Background information
- Origin: Sweden
- Genres: Electropunk, EBM, industrial, heavy metal
- Years active: 1984–2009, 2019–present
- Members: Magnus Fransson Annelie Bertilsson Jonas Awertoft John Wreibo Lindqwister
- Past members: Joel Rydström Laszlo Hago

= Cat Rapes Dog =

Swedish electropunk/EBM/heavy metal band

Cat Rapes Dog is a Swedish electropunk, EBM and heavy metal band, formed in 1984 by Joel Rydström and Magnus Fransson.

Initially the band self-released a number of albums on cassette, (then a trend followed by many independent acts of their type), plus a cassette album & vinyl singles on Swedish label Front Music Production.

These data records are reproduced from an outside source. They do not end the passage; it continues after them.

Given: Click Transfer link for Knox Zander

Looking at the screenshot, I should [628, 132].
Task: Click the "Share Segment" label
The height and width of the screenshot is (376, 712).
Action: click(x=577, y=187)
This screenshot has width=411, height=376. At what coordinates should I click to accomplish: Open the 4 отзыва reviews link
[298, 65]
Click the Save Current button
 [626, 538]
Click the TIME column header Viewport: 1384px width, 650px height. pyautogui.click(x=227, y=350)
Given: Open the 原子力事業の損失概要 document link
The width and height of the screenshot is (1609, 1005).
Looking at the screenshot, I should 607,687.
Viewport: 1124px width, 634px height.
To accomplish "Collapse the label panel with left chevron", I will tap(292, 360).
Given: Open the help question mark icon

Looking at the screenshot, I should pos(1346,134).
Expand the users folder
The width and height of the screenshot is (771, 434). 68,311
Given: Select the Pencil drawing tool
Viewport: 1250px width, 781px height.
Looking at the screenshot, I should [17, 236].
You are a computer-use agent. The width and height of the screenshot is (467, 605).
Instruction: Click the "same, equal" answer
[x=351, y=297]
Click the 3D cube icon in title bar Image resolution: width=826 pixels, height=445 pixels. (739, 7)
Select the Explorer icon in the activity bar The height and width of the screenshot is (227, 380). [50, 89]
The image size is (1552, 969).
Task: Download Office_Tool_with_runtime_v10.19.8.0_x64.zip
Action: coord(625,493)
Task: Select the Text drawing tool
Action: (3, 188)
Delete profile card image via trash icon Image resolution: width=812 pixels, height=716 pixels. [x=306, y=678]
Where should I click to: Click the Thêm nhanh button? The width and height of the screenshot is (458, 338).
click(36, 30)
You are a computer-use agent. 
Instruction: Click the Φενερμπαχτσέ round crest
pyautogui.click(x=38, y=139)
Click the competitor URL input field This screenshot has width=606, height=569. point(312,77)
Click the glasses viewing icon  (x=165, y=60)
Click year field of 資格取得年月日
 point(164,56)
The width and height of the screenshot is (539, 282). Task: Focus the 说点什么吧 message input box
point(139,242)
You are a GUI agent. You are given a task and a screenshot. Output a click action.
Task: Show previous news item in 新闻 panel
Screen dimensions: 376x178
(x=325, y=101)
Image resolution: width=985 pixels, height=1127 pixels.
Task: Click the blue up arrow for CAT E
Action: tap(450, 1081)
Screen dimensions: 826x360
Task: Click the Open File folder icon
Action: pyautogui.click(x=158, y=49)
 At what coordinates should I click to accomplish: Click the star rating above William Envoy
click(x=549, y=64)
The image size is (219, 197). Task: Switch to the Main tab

Between 1989 and 1991 Cat Rapes Dog released three studio albums on KK Records, a Belgian independent label specialising in new beat, EBM and industrial acts (such as Front Line Assembly or Vomito Negro) that released over 300 titles between 1987 and 1996. Multiple Cat Rapes Dog albums were later released on Swedish independent labels Energy Rekords (Die Krupps, VNV Nation, Front 242, etc.) and Subspace Communications (Covenant, Apoptygma Berzerk, etc.) and on Artoffact Records of Toronto, Canada in 2013. Additional retrospective compilations have also been released by the above mentioned labels.

== Discography ==

=== Albums ===
- Cat Rapes Dog (1986, MC)
- Nekronomikon (1987, MC)
- Property Produces Bodily Injury (1987, MC)
- Maximum Overdrive (1989)
- God, Guns & Gasoline (1990)
- Superluminal (1991)
- Schizophrenia (1993)
- Moosehair Underwear (1993)
- Biodegradable (1995)
- Fuck Nature (1995)
- More Than You Bargained For (1995)
- The Secrets of God (1998)
- People As Prey (1999)
- Life Was Sweet (2013)
- American Dream (2020)

=== Singles and EPs ===
- Columna Vertebralis (1989)
- Down & Out (1998)
- American Dream 7" (1990)
- Chuckahomo Bridge 12" (1990)
- Fundamental 12" (1990)
- Madman / True Love 7" (1990)
- I Sometimes Wish I Was Famous (1991) (A Swedish Depeche Mode cover album: CRD collaborates with one track: "Something to Do" in which they altered some of the lyrics.)
- The Banzai Beats (1991)
- Superluminal (1991)
- Trojan Whores (1992)
- Moosewear (1993)
- Nej till EU (1994)
- Sucking Dry (1994)
- Motörhead Tribute (1995) (A Scandinavian Motörhead cover album: CRD collaborates with "Deaf Forever".)